INSTRUCTIONS TO FOLLOW
Go through the entries one line at a time, and gather every line that has the word "Given".
Content starts
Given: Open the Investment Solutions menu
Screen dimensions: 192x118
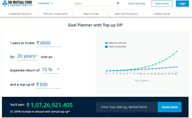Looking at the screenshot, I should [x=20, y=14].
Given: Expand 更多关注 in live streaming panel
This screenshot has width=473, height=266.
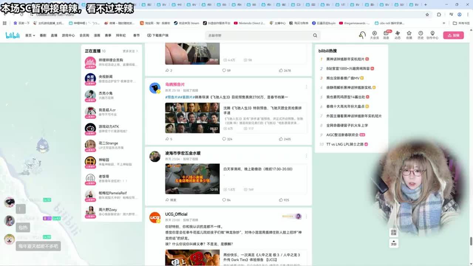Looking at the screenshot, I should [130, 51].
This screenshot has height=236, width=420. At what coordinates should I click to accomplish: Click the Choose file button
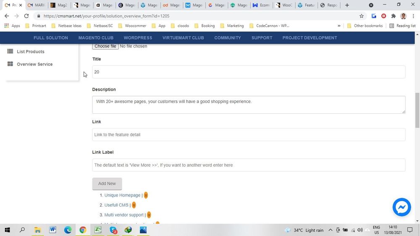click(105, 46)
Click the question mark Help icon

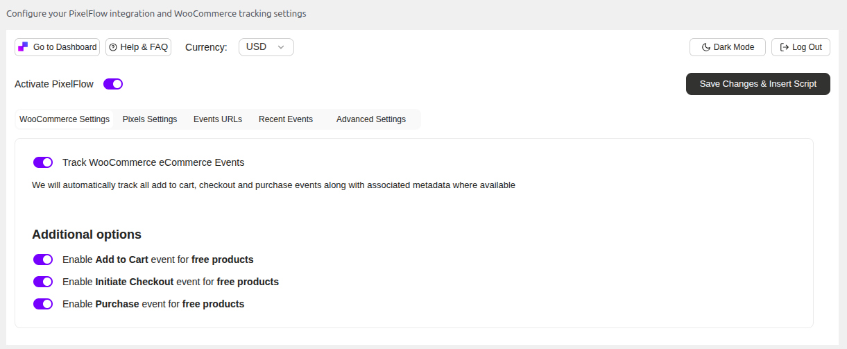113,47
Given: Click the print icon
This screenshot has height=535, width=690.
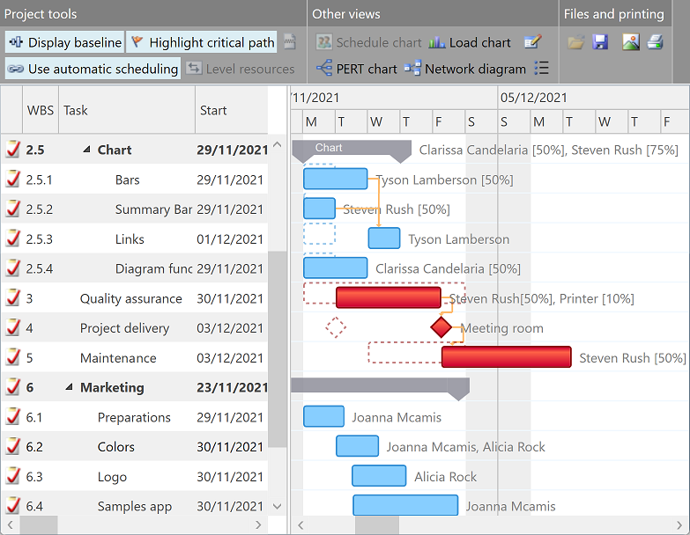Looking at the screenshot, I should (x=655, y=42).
Content ends
WRITTEN RESPONSE
Given: Open the Investment Solutions menu
Given: Expand 更多关注 in live streaming panel
Given: Click the print icon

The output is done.